SUPPLIED MATERIAL Block Start

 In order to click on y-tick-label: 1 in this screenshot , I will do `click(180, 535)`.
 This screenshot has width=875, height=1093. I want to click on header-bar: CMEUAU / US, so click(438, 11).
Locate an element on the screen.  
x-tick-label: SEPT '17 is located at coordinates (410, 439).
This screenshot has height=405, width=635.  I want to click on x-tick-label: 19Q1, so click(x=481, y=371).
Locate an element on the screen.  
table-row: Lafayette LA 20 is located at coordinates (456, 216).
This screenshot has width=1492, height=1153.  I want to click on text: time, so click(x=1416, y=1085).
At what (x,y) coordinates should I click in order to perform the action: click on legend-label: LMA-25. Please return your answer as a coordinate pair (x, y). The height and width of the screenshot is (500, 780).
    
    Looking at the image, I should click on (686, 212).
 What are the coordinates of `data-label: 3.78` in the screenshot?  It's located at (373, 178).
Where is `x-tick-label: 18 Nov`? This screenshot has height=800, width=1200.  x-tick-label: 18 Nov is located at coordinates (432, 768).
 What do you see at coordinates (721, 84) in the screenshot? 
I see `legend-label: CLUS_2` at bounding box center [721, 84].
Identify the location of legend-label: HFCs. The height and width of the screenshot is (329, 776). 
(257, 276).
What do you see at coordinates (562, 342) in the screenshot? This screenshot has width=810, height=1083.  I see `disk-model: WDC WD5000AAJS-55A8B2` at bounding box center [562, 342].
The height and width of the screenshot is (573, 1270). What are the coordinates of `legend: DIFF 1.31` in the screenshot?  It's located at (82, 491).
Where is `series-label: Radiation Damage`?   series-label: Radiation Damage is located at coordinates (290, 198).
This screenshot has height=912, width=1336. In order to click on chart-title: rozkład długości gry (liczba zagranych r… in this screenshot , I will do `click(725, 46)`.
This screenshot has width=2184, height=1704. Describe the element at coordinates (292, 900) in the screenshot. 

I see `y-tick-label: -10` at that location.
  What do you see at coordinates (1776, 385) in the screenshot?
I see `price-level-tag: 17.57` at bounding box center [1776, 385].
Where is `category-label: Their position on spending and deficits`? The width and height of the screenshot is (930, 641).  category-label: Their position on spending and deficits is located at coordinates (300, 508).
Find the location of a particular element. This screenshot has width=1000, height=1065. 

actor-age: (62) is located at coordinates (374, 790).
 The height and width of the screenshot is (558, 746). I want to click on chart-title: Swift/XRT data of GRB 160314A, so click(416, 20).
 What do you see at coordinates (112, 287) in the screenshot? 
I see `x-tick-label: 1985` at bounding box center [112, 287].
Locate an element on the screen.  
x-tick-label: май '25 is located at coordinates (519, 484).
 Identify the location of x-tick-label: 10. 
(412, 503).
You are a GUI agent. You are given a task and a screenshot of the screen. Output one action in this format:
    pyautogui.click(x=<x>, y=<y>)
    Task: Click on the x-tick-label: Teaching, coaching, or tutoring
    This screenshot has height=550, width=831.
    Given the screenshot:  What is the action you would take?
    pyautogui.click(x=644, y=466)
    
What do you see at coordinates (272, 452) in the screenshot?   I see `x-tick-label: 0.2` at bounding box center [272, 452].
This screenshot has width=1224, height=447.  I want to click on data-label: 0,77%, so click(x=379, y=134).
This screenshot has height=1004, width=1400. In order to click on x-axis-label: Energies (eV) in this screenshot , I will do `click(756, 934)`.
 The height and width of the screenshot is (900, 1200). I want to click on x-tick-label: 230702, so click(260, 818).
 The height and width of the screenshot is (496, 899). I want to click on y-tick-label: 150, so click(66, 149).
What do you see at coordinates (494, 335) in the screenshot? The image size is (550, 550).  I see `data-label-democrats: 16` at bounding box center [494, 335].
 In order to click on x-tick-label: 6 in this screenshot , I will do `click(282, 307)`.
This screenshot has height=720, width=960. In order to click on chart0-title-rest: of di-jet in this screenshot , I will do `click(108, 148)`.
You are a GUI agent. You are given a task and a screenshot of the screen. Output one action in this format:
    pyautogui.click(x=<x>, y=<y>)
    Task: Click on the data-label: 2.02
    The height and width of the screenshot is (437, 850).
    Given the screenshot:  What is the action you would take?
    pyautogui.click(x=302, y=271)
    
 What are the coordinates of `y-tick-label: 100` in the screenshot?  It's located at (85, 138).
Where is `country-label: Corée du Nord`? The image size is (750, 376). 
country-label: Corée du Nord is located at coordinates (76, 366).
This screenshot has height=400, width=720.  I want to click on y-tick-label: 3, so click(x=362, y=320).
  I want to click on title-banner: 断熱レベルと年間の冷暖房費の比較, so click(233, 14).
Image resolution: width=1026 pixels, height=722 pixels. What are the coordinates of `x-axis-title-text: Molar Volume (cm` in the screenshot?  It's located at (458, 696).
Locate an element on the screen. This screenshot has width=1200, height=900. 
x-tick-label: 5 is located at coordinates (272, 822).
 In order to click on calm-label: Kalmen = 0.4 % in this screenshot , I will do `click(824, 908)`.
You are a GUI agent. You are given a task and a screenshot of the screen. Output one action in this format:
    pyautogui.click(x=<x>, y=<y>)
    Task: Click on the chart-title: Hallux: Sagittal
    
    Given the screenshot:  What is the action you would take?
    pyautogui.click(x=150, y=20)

SUPPLIED MATERIAL Block End

• EXERCISE INSTRUCTIONS:
Count the lines in the records that contain the string "data", and reply with the number alone.

• TASK RESULT:
5